This CLE webinar will review recent decisions shaping broken deal litigation and offer insights and practical tips for litigators navigating the various phases of these cases. 

Description

Acquisition documents tightly define when a buyer or seller may be released from their obligation to close a deal, how that right is exercised, and what happens as a result. In litigation, both the terms of the contracts and the parties' actions will be scrutinized and reinterpreted by the courts. One of the first decisions is whether to engage the deal attorneys to litigate it.

If the seller attempts to leave the deal, the buyer often files suit for breach of contract and seeking specific performance and/or damages. Buyers must be prepared to have their reasons tested: "material adverse" condition or event (MAC or MAE), the seller's alleged material misrepresentations, the seller's failure to continue to operate in the ordinary course of business, failure of a "hell or high water" clause, failure of financing contingencies, and more. The seller will need to demonstrate why specific performance is warranted.

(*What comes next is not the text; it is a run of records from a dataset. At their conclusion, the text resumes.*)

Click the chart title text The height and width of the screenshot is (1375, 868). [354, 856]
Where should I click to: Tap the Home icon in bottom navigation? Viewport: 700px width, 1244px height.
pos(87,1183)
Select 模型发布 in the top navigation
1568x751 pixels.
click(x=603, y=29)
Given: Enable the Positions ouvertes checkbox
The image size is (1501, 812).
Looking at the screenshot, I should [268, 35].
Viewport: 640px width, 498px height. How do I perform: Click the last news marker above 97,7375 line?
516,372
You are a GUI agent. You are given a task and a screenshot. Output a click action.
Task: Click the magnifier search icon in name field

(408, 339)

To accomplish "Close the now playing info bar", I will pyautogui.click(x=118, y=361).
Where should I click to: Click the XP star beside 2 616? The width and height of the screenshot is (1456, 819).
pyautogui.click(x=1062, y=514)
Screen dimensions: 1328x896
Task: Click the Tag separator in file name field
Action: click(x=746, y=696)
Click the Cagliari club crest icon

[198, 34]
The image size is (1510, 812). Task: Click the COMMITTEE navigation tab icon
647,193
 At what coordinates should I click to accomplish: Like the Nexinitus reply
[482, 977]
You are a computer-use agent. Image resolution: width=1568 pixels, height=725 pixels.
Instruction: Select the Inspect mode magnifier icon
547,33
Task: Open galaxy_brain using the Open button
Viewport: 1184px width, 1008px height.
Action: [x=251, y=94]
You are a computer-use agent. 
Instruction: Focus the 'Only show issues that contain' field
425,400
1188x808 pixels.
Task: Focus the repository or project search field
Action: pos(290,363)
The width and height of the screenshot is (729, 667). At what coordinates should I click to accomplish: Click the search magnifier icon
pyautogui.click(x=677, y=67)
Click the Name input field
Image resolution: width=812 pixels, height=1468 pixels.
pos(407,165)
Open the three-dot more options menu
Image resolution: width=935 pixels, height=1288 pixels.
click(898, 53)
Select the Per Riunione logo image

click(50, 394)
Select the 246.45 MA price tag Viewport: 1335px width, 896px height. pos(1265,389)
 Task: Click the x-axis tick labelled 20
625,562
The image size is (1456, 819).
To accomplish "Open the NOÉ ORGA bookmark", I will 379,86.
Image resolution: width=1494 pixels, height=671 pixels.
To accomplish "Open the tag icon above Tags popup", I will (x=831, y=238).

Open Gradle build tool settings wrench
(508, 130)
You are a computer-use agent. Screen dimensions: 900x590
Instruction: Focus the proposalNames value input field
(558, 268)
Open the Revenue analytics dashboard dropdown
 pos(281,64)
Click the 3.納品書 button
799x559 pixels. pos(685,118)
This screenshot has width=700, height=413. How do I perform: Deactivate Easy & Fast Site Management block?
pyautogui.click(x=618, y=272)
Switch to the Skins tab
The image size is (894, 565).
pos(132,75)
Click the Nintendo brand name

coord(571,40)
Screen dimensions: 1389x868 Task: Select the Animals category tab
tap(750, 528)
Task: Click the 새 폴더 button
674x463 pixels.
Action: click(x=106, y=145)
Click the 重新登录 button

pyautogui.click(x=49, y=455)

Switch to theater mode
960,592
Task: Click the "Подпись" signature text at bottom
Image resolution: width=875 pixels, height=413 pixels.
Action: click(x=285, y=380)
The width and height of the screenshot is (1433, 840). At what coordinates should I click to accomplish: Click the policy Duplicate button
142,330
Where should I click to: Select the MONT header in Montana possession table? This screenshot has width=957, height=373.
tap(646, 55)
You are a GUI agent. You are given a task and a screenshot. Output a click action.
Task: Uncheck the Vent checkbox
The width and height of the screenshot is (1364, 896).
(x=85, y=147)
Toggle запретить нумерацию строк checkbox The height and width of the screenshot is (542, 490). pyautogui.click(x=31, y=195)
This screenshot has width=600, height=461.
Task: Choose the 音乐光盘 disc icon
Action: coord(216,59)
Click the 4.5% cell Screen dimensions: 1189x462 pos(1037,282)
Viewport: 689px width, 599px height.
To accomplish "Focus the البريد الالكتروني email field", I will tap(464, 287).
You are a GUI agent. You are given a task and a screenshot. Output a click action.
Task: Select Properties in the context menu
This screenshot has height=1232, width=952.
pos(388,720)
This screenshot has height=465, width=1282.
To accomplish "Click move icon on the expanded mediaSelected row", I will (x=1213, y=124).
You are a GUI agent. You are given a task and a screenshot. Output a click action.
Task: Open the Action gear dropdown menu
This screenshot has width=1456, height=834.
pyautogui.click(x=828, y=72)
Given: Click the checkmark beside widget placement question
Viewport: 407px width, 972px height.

Counsel need a plan of action from the beginning because these cases can proceed at lightning pace due to timing issues or to increase litigation pressure. Failed mergers often result in the exit of executives and key employees. A wide range of experts will need to be selected, depending on the nature of the claims asserted, to opine on the value of the target business, the present and future economic condition of the relevant industries, industry customs and practices, deal standards, corporate finance, fiduciary duties, privilege, and more. Opposing experts may have to be deposed.

Listen as the panel of broken deal litigators reviews the key issues and offers practical ways to navigate such issues as materiality, ordinary course operations, which experts may be needed for specific issues, and recent cases.

Outline

I. Reasons parties may seek to terminate a deal

II. Pre-litigation planning and resolution strategies

III. Jurisdiction and standing

IV. Claims and burdens of proof

V. Defenses and affirmative defense

VI. Discovery and experts

VII. Practical considerations for sellers

VIII. Practical considerations for buyers

 

Benefits

The panel will review these and other important issues: 

  • What is the standard of materiality in MAC/MAE clauses?
  • What factors do courts consider when determining whether a party is entitled to specific performance?
  • What are damages for an inappropriately terminated deal?